====== Data records ======

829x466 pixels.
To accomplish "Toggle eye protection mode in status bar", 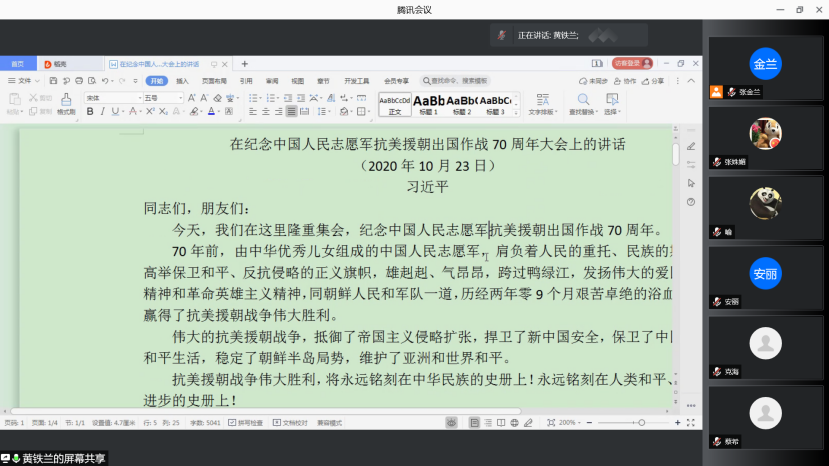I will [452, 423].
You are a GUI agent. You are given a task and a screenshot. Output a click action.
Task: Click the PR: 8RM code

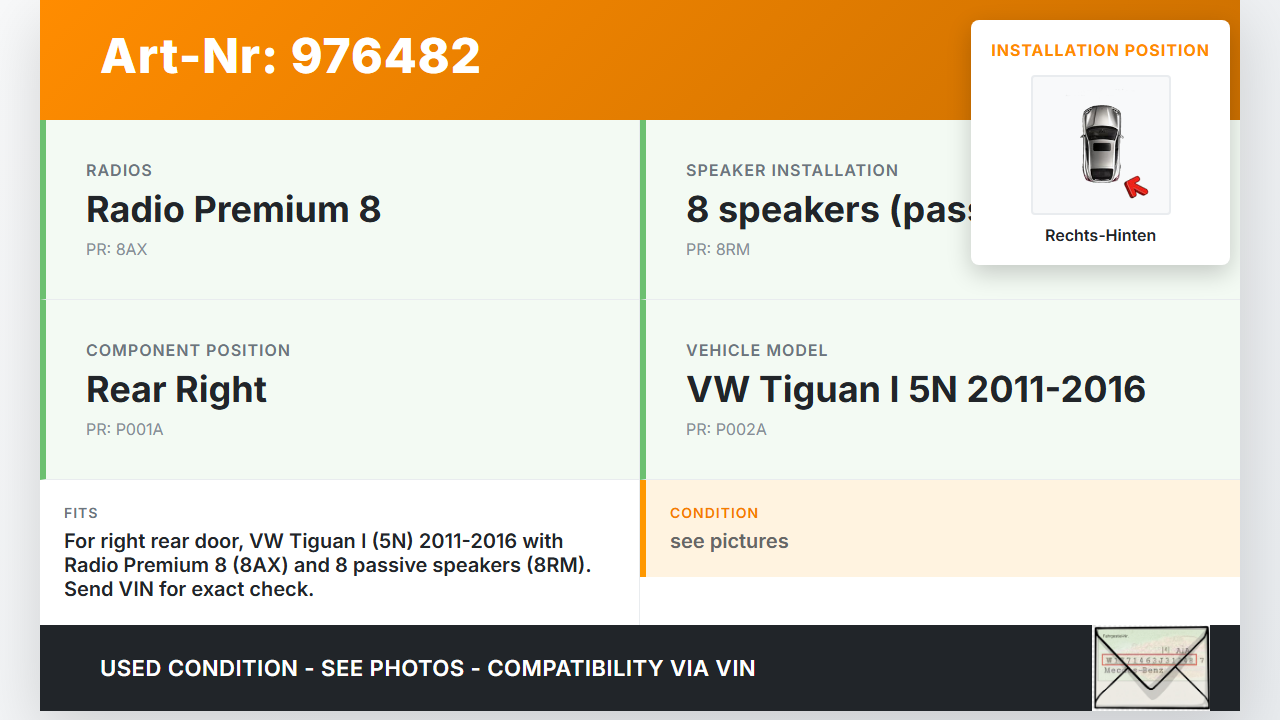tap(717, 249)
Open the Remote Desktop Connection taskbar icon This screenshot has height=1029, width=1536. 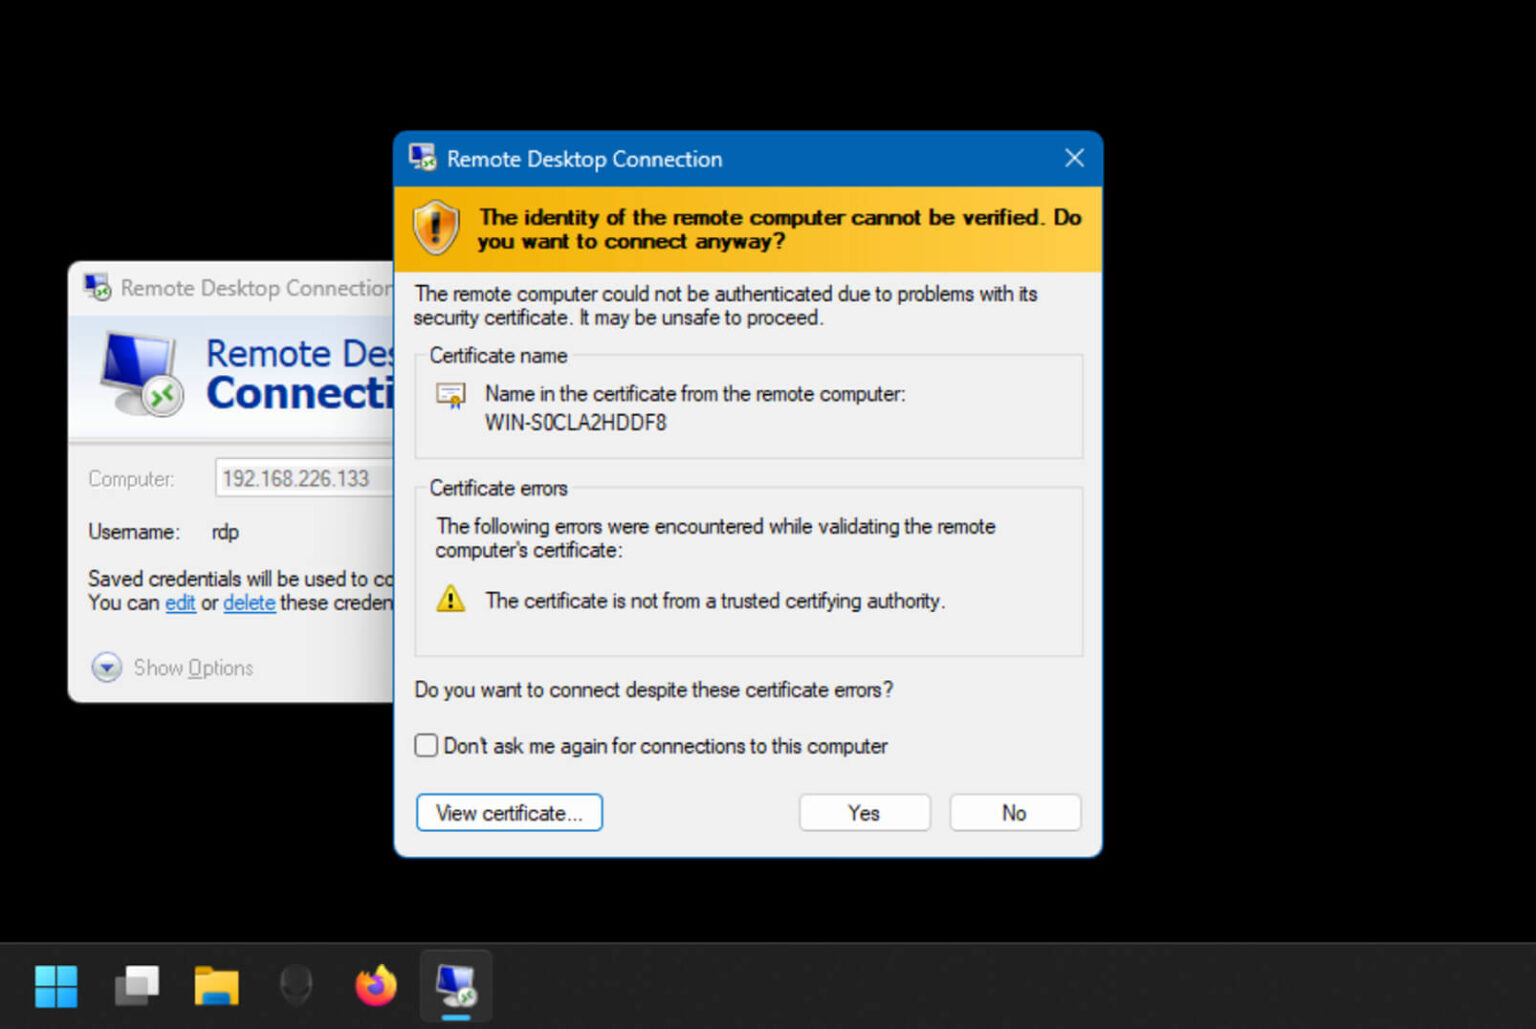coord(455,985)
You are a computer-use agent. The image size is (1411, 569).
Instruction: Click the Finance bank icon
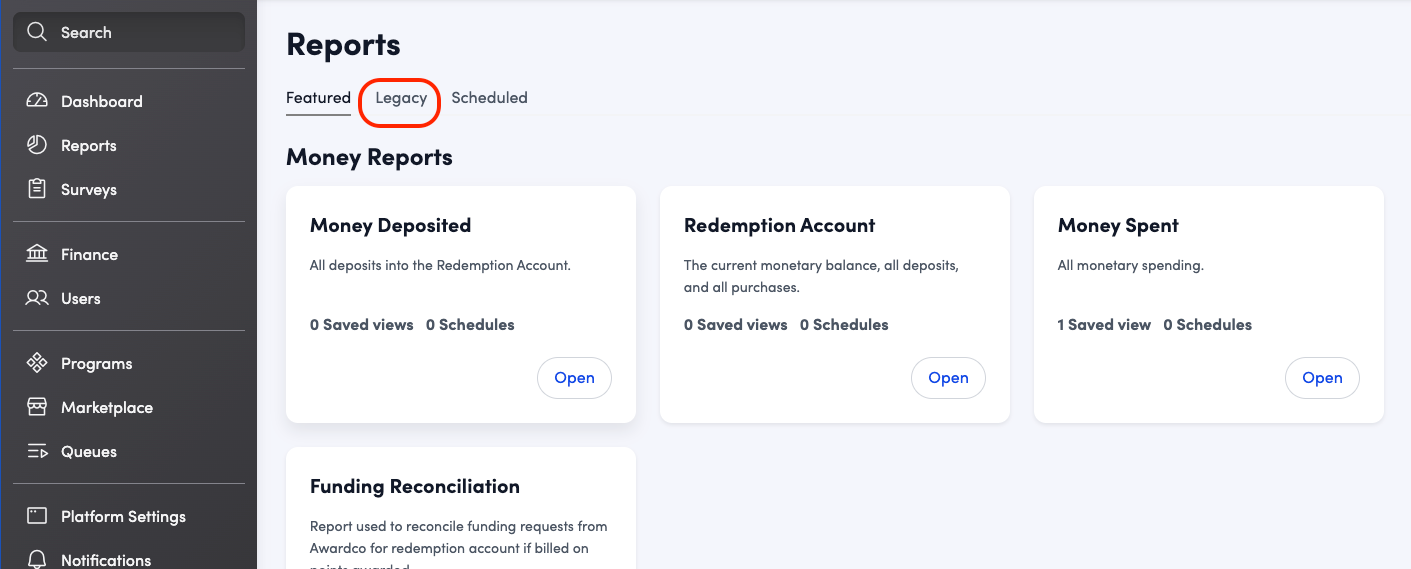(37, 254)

======

Written request
List, numbered, the lines of material from the line containing "You are a computer-use" through the end of the material, with blank lines omitted and pictures left out.

Exercise response
1. You are a computer-use agent. The image size is (1411, 569).
2. Instruction: Click the Finance bank icon
3. (37, 254)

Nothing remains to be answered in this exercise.